• _EXERCISE MATERIAL_
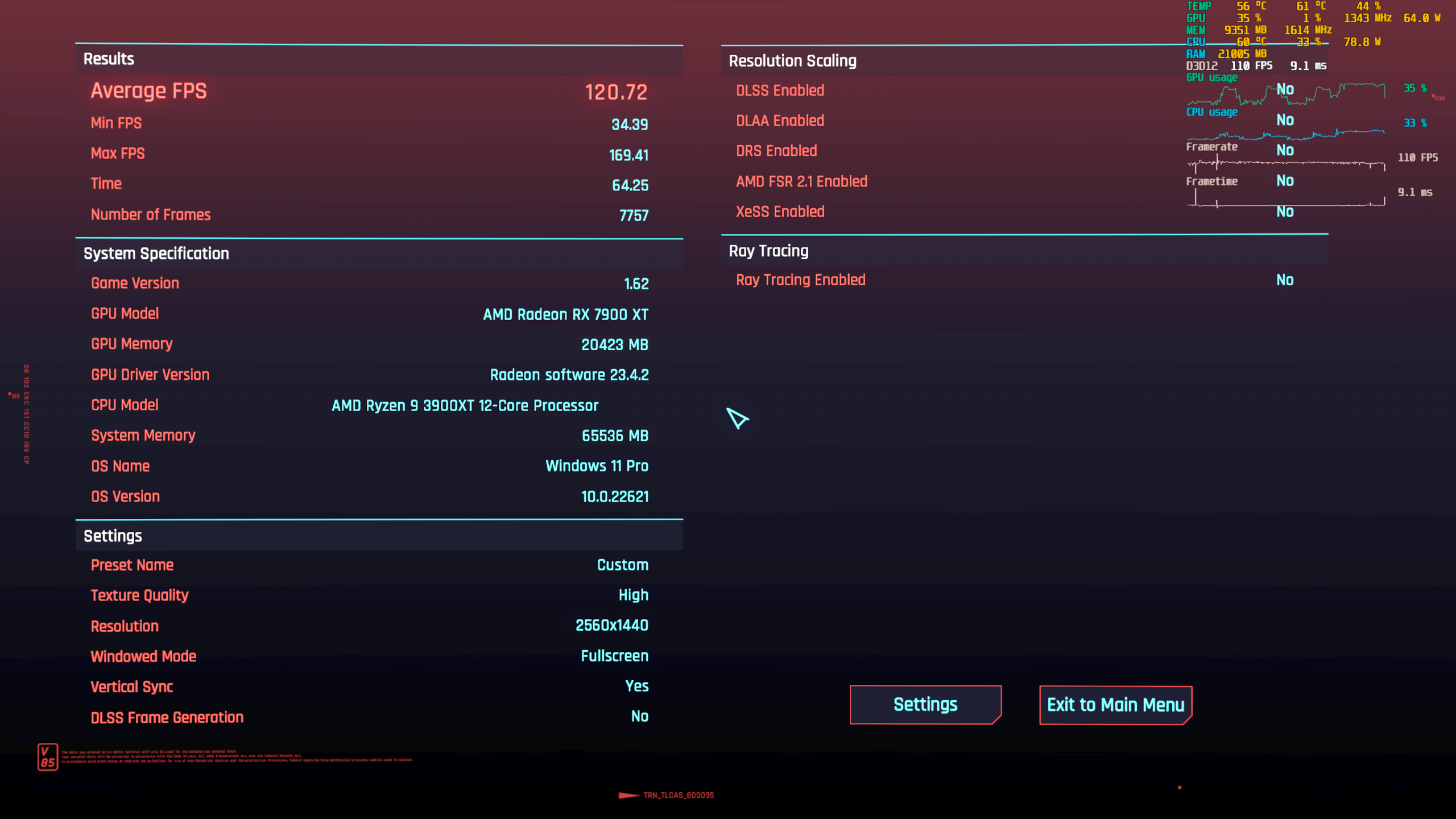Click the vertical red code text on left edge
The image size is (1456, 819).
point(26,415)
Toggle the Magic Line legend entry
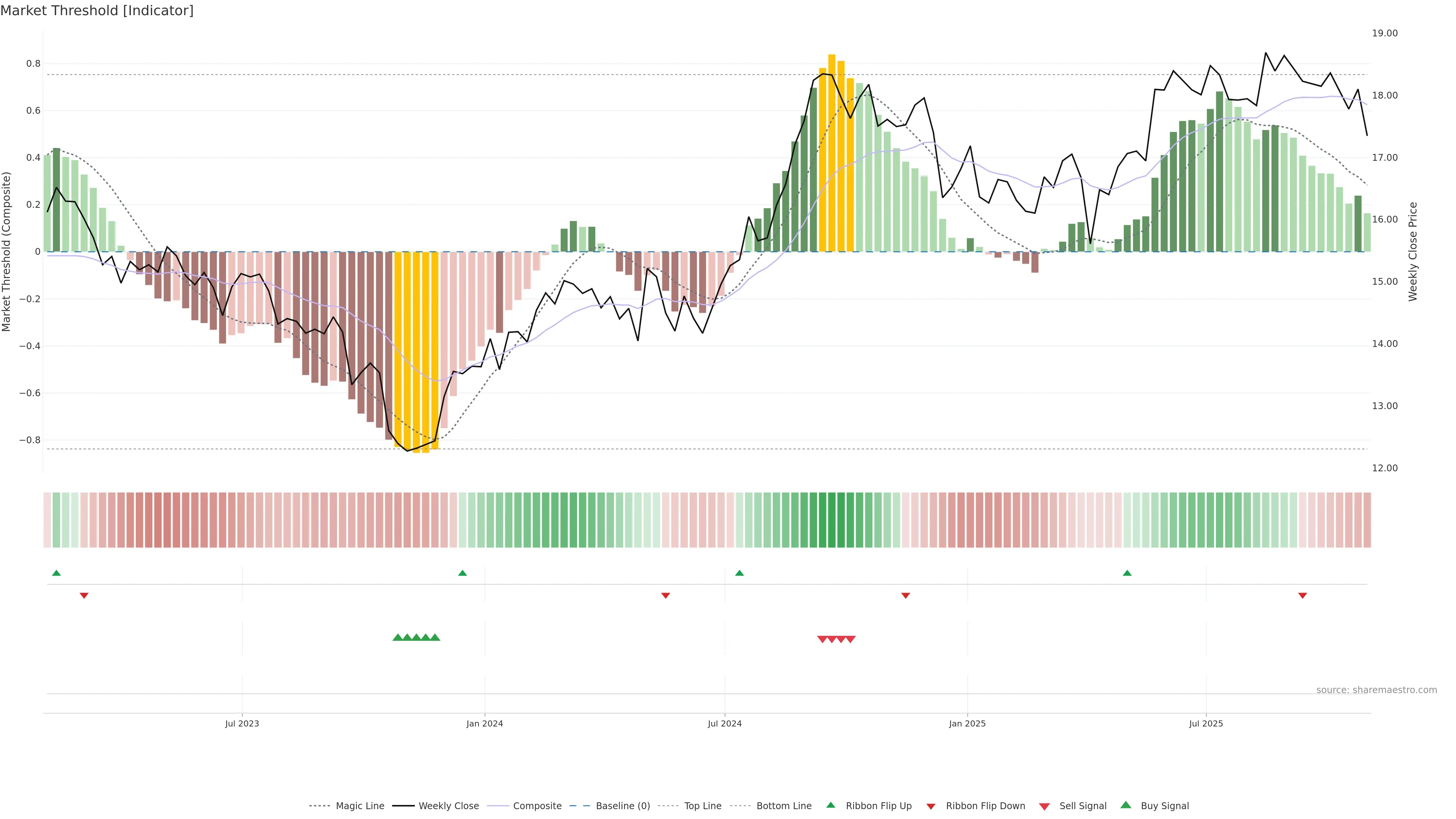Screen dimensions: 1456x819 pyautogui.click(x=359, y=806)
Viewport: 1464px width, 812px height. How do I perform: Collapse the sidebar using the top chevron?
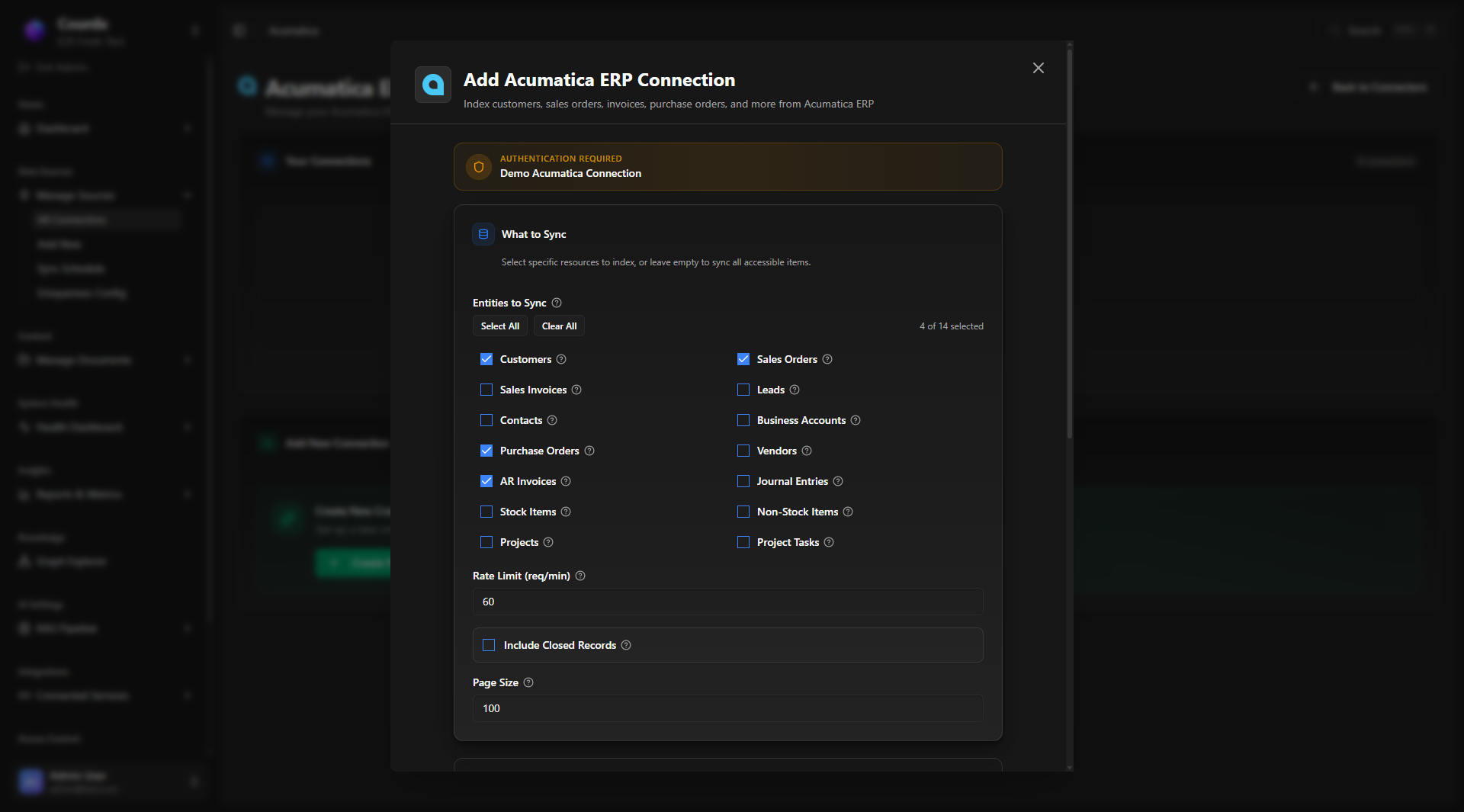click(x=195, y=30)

• _AIM OF THE TASK_
Your answer must be an exact copy of the lines from the one with "Toggle the Magic Line legend entry" through the final line of the data, both included, without any pictures.

• _WRITTEN REPLY_
Toggle the Magic Line legend entry
Screen dimensions: 1456x819 pyautogui.click(x=359, y=806)
Viewport: 1464px width, 812px height. How do I perform: Collapse the sidebar using the top chevron?
click(x=195, y=30)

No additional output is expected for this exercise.